Efficiently searching for the most recent rows where a columnmatches any result from a different query

Поиск

Список

Период

Сортировка

От
Тема	Efficiently searching for the most recent rows where a columnmatches any result from a different query
Дата	13 февраля 2018 г. 16:28:07
Msg-id	L5EKys7--3-0@keemail.me обсуждение исходный текст
Ответы	Re: Efficiently searching for the most recent rows where a columnmatches any result from a different query
Список	pgsql-performance

Дерево обсуждения

Hello,

I have the following schema:

CREATE TABLE users (

id BIGSERIAL PRIMARY KEY,

name TEXT NOT NULL UNIQUE

);

CREATE TABLE friends (

user_id BIGINT NOT NULL REFERENCES users,

friend_user_id BIGINT NOT NULL REFERENCES users,

UNIQUE (user_id, friend_user_id)

);

CREATE TABLE posts (

id BIGSERIAL PRIMARY KEY,

user_id BIGINT NOT NULL REFERENCES users,

content TEXT NOT NULL

);

CREATE INDEX posts_user_id_id_index ON posts(user_id, id);

Each user can unilaterally follow any number of friends. The posts table has a large number of rows and is rapidly growing.
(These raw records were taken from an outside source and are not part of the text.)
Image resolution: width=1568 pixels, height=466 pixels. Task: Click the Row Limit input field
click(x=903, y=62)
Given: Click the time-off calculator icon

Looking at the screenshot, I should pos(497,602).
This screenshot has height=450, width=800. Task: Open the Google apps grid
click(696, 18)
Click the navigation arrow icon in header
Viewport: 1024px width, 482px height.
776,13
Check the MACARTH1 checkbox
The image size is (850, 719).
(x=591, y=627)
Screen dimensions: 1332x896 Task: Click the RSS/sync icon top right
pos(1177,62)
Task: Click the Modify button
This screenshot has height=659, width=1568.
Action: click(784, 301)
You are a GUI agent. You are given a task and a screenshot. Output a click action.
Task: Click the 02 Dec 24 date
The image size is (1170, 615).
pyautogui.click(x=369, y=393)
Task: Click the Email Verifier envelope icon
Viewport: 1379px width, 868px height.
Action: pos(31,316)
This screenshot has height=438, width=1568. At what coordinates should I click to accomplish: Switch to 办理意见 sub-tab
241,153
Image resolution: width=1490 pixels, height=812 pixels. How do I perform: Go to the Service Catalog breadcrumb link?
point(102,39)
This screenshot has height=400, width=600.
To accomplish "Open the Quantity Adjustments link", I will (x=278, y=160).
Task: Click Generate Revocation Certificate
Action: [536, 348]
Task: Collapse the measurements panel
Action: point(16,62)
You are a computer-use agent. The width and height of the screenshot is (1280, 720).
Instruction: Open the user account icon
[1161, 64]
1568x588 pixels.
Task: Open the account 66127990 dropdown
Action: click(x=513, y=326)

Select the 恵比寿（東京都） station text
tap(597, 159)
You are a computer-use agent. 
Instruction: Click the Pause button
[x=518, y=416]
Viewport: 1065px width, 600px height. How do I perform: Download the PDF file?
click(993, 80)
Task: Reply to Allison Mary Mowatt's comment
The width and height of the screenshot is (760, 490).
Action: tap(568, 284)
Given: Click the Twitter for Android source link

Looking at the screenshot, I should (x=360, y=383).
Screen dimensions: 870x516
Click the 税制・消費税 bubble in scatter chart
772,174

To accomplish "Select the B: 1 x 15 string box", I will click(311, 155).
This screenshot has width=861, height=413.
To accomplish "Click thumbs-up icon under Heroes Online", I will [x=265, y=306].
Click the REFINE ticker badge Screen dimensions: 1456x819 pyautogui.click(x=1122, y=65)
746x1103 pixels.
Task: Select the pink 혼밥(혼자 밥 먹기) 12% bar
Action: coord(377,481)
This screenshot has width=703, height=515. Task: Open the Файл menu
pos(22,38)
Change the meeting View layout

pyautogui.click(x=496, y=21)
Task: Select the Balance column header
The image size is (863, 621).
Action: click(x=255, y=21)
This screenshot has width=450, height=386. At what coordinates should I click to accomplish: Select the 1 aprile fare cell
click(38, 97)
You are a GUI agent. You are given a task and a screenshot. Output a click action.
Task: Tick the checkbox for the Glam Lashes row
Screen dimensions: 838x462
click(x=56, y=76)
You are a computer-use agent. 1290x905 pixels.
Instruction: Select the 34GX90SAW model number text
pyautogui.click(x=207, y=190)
My goal is to retrieve the 10 most recent posts of a user's friends. This query gives the correct result, but is inefficient:

SELECT posts.id, users.name, posts.content

FROM posts JOIN users ON posts.user_id = users.id

WHERE posts.user_id IN (SELECT friend_user_id FROM friends WHERE user_id = 1)

ORDER BY posts.id DESC LIMIT 10;

If the user's friends have recently posted, the query is still reasonably fast (https://explain.depesz.com/s/6ykR). But if the user's friends haven't recently posted or the user has no friends, it quickly deteriorates (https://explain.depesz.com/s/OnoG).

If I match only a single post author (e.g. WHERE posts.user_id = 5), Postgres uses the index posts_user_id_id_index. But if I use IN, the index doesn't appear to be used at all.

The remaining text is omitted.